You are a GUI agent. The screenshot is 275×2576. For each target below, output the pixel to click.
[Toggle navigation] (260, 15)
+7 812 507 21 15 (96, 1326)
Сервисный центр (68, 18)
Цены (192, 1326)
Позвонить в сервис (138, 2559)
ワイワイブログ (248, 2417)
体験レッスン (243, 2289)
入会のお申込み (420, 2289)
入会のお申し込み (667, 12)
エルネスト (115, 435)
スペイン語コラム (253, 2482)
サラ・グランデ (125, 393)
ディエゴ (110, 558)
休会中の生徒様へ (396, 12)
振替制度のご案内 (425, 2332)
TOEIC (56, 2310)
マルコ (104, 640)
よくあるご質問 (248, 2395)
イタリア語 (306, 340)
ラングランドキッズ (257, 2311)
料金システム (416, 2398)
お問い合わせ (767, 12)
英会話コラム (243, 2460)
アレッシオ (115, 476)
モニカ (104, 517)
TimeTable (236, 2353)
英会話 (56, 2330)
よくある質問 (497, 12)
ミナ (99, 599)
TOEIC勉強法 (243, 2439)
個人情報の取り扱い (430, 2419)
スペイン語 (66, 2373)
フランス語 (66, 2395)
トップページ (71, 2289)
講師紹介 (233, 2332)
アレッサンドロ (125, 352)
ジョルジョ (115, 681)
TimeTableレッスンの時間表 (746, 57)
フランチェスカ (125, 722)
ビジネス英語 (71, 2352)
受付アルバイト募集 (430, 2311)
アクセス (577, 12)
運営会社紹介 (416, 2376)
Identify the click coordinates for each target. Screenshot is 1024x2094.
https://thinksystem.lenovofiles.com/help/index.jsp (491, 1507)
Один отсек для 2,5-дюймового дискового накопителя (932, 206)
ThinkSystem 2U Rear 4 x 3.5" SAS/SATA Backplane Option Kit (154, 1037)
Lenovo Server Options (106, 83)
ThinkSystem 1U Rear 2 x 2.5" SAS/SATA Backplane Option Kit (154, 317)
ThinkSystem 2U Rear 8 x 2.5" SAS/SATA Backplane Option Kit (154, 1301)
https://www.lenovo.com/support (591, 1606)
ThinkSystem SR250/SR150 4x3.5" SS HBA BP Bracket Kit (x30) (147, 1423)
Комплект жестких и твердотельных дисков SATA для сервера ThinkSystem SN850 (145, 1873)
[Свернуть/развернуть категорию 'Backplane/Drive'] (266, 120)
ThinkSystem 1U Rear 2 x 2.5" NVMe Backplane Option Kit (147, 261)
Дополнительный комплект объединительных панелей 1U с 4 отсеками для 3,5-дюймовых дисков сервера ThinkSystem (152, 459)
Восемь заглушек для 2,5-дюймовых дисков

-=-=-

▸ **Problem to work on**
Reproduce every item above, line for line, with no changes.

▸ **Answer to this exercise**
You are a GUI agent. The screenshot is 275×2576. For each target below, output the pixel to click.
[Toggle navigation] (260, 15)
+7 812 507 21 15 (96, 1326)
Сервисный центр (68, 18)
Цены (192, 1326)
Позвонить в сервис (138, 2559)
ワイワイブログ (248, 2417)
体験レッスン (243, 2289)
入会のお申込み (420, 2289)
入会のお申し込み (667, 12)
エルネスト (115, 435)
スペイン語コラム (253, 2482)
サラ・グランデ (125, 393)
ディエゴ (110, 558)
休会中の生徒様へ (396, 12)
振替制度のご案内 (425, 2332)
TOEIC (56, 2310)
マルコ (104, 640)
よくあるご質問 (248, 2395)
イタリア語 (306, 340)
ラングランドキッズ (257, 2311)
料金システム (416, 2398)
お問い合わせ (767, 12)
英会話コラム (243, 2460)
アレッシオ (115, 476)
モニカ (104, 517)
TimeTable (236, 2353)
英会話 (56, 2330)
よくある質問 (497, 12)
ミナ (99, 599)
TOEIC勉強法 (243, 2439)
個人情報の取り扱い (430, 2419)
スペイン語 (66, 2373)
フランス語 (66, 2395)
トップページ (71, 2289)
講師紹介 (233, 2332)
アレッサンドロ (125, 352)
ジョルジョ (115, 681)
TimeTableレッスンの時間表 (746, 57)
フランチェスカ (125, 722)
ビジネス英語 (71, 2352)
受付アルバイト募集 (430, 2311)
アクセス (577, 12)
運営会社紹介 (416, 2376)
Identify the click coordinates for each target. Screenshot is 1024x2094.
https://thinksystem.lenovofiles.com/help/index.jsp (491, 1507)
Один отсек для 2,5-дюймового дискового накопителя (932, 206)
ThinkSystem 2U Rear 4 x 3.5" SAS/SATA Backplane Option Kit (154, 1037)
Lenovo Server Options (106, 83)
ThinkSystem 1U Rear 2 x 2.5" SAS/SATA Backplane Option Kit (154, 317)
ThinkSystem 2U Rear 8 x 2.5" SAS/SATA Backplane Option Kit (154, 1301)
https://www.lenovo.com/support (591, 1606)
ThinkSystem SR250/SR150 4x3.5" SS HBA BP Bracket Kit (x30) (147, 1423)
Комплект жестких и твердотельных дисков SATA для сервера ThinkSystem SN850 (145, 1873)
[Свернуть/развернуть категорию 'Backplane/Drive'] (266, 120)
ThinkSystem 1U Rear 2 x 2.5" NVMe Backplane Option Kit (147, 261)
Дополнительный комплект объединительных панелей 1U с 4 отсеками для 3,5-дюймовых дисков сервера ThinkSystem (152, 459)
Восемь заглушек для 2,5-дюймовых дисков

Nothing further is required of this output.